== Exercise details ==
Copy out the full set of records. Keep every word the same.
==================================================
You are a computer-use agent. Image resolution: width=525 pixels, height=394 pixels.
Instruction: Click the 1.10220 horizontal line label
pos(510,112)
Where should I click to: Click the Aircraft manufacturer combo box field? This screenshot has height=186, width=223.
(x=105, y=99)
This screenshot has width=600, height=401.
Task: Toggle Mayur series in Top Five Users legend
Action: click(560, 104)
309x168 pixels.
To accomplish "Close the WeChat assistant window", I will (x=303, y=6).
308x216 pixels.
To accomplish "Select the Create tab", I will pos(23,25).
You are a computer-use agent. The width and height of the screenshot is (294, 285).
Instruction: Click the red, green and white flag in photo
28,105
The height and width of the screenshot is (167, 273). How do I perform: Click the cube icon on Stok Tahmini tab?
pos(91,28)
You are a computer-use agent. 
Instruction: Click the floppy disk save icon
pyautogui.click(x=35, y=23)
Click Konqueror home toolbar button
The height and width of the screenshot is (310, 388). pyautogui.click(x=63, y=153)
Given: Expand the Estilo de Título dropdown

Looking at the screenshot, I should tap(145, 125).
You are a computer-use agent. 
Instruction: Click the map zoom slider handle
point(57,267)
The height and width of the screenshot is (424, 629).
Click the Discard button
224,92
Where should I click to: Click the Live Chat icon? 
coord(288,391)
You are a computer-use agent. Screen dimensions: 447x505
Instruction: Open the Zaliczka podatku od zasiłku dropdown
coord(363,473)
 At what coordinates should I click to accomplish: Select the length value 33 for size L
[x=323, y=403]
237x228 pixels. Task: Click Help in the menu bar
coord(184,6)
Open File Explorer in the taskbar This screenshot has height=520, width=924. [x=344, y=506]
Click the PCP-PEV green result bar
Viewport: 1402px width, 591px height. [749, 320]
==================================================
== Result of the task ==
You are a computer-use agent. Image resolution: width=525 pixels, height=394 pixels.
Instruction: Click the 1.10220 horizontal line label
pos(510,112)
Where should I click to: Click the Aircraft manufacturer combo box field? This screenshot has height=186, width=223.
(x=105, y=99)
This screenshot has width=600, height=401.
Task: Toggle Mayur series in Top Five Users legend
Action: click(560, 104)
309x168 pixels.
To accomplish "Close the WeChat assistant window", I will (x=303, y=6).
308x216 pixels.
To accomplish "Select the Create tab", I will pos(23,25).
You are a computer-use agent. The width and height of the screenshot is (294, 285).
Instruction: Click the red, green and white flag in photo
28,105
The height and width of the screenshot is (167, 273). How do I perform: Click the cube icon on Stok Tahmini tab?
pos(91,28)
You are a computer-use agent. 
Instruction: Click the floppy disk save icon
pyautogui.click(x=35, y=23)
Click Konqueror home toolbar button
The height and width of the screenshot is (310, 388). pyautogui.click(x=63, y=153)
Given: Expand the Estilo de Título dropdown

Looking at the screenshot, I should tap(145, 125).
You are a computer-use agent. 
Instruction: Click the map zoom slider handle
point(57,267)
The height and width of the screenshot is (424, 629).
Click the Discard button
224,92
Where should I click to: Click the Live Chat icon? 
coord(288,391)
You are a computer-use agent. Screen dimensions: 447x505
Instruction: Open the Zaliczka podatku od zasiłku dropdown
coord(363,473)
 At what coordinates should I click to accomplish: Select the length value 33 for size L
[x=323, y=403]
237x228 pixels. Task: Click Help in the menu bar
coord(184,6)
Open File Explorer in the taskbar This screenshot has height=520, width=924. [x=344, y=506]
Click the PCP-PEV green result bar
Viewport: 1402px width, 591px height. [749, 320]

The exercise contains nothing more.